Texte d'étude ->

::::::::

En matière pénale, l'arbitraire du jury athénien
est encore plus grand. Par compensation, ses verdicts ne sauraient enchaîner
la liberté des tribunaux futurs : il n'y a pas de jurisprudence
à Athènes.
Naturellement, les six archontes thesmothètes
ne sont pas tenus de mettre en branle l'Héliée pour tous
les procès qui surgissent entre Athéniens. Il y a d'abord
les juges de dèmes pour les causes infimes; puis tous les citoyens
inscrits au catalogue et ayant dépassé l'âge militaire
(60 ans) sont astreints à siéger comme diétètes
dans les causes civiles importantes. Il y a, de même, un grand nombre
de tribunaux pour les causes correctionnelles et criminelles Mais tous
les arrêts peuvent être frappés d'appel devant les jurys,
sans autres risques que ceux-qui résultent des frais de justice
(à la vérité considérables).
Il ne faut excepter qu'un cas : celui du
crime de sang, de l'homicide volontaire commis par un Athénien sur
un autre Athénien. Là, les Érinyes
de la victime ne peuvent être apaisées que par une série
de rites dont l'exécution même du criminel n'est qu'un détail;
et, de l'accomplissement de ces rites antiques et mystérieux, nul
n'a osé dépouiller l'Aréopage. Les conservateurs ont
même essayé, après 403, de faire rendre à ce
corps la garde des lois, c'est-à-dire le droit de juger si une proposition
de loi ou un verdict était inconstitutionnel. (Les lois d'Éphialte
et d'Archestratos sur l'Aréopage avaient été abrogées
par les Trente, mais il est sûr qu'elles furent rétablies
par la démocratie. On ne voit l'Aréopage agir en dehors d'un
cas de meurtre, au IVe siècle, que
dans l'affaire d'Harpale en 324). Pouvoir assez grand au fond (analogue
à celui du Conseil constitutionnel en France
ou de la Cour suprême des États-Unis),
mais qui pour cela même a été refusé énergiquement
à l'Aréopage. Il est vrai que ce conseil est composé
des archontes sortis de charge (qui entrent là pour le reste de
leur vie), et que les archontes sont maintenant des bourgeois quelconques
tirés à la fève : dans ces conditions on ne voit pas
pourquoi des pouvoirs augustes, autres que le jugement des faits-divers
les plus sensationnels, leur seraient confiés.

::::::::

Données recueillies

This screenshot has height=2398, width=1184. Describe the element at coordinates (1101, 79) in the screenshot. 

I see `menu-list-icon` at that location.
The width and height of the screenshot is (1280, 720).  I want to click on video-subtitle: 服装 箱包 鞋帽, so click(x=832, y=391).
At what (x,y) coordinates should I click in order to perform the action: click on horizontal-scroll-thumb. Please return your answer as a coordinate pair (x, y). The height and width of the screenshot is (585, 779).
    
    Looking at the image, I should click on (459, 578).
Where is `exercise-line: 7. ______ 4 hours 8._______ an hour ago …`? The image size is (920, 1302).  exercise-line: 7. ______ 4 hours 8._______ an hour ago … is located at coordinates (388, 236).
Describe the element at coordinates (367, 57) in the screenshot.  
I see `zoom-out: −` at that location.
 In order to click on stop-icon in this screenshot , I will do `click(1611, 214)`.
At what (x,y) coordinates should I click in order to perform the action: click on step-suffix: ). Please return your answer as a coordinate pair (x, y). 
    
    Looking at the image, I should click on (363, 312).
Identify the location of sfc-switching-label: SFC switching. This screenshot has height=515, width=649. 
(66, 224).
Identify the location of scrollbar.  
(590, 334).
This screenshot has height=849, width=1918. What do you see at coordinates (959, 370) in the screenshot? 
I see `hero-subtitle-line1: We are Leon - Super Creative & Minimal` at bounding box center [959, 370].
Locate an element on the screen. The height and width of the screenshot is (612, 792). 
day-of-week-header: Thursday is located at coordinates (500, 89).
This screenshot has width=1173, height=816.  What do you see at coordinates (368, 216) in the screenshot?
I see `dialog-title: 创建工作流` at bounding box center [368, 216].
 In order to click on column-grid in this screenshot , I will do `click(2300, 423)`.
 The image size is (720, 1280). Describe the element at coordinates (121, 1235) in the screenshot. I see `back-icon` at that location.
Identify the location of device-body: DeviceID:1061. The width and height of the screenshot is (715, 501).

::::::::

Activités ->
1) Relevez dans le texte sur la justice athénienne la réponse à chacune de ces questions.
(a) Quel âge doivent avoir dépassé les citoyens inscrits au catalogue pour être astreints à siéger comme diétètes ?
(b) Quel est le seul cas où les arrêts ne peuvent pas être frappés d'appel devant les jurys ?
(c) Dans quelle affaire voit-on l'Aréopage agir en dehors d'un cas de meurtre au IVe siècle ?
2) Poursuivez le texte sur la justice athénienne à partir de la dernière phrase.
Ces données ne servent à rien dans ce travail.

Réponses attendues ->
1)
(a) L'âge militaire, soit 60 ans.
(b) Le crime de sang, c'est-à-dire l'homicide volontaire commis par un Athénien sur un autre Athénien.
(c) L'affaire d'Harpale, en 324.

2)
L'esprit de l'Aréopage était
démocratique au IVe siècle
: c'est pourquoi, après 403, on lui a rendu une certaine surveillance
des lois
Il faut se rendre à l'évidence
et ne pas se targuer d'en remontrer à Aristote qui s'y connaissait
en matière d'eschatè democratia : c'est bien la masse
pauvre qui domine, au IVe siècle,
dans les Assemblées et les Cours souveraines. C'est à elle
que s'adressent d'abord les orateurs, et l'appel, direct ou indirect, au
sentiment de son intérêt matériel, est toujours l'argument
qu'on lui donne à la fin, l'argument décisif. Il n'y a d'autre
recours contre ses décisions que ceux qu'on trouve en elle-même,
autrement dit dans ses sentiments, et, parmi ceux-là, un au moins
paraît assez efficace : l'esprit de famille. Le membre de l'Assemblée
et du jury est en général un père de famille. Le droit
des femmes n'a jamais été admis par la théorie démocratique
et la situation juridique des femmes a même fort peu changé
depuis Solon, quelles que soient les revanches éclatantes que, à
en croire Aristophane et Xénophon,
elles prennent dans la coulisse.
La
famille.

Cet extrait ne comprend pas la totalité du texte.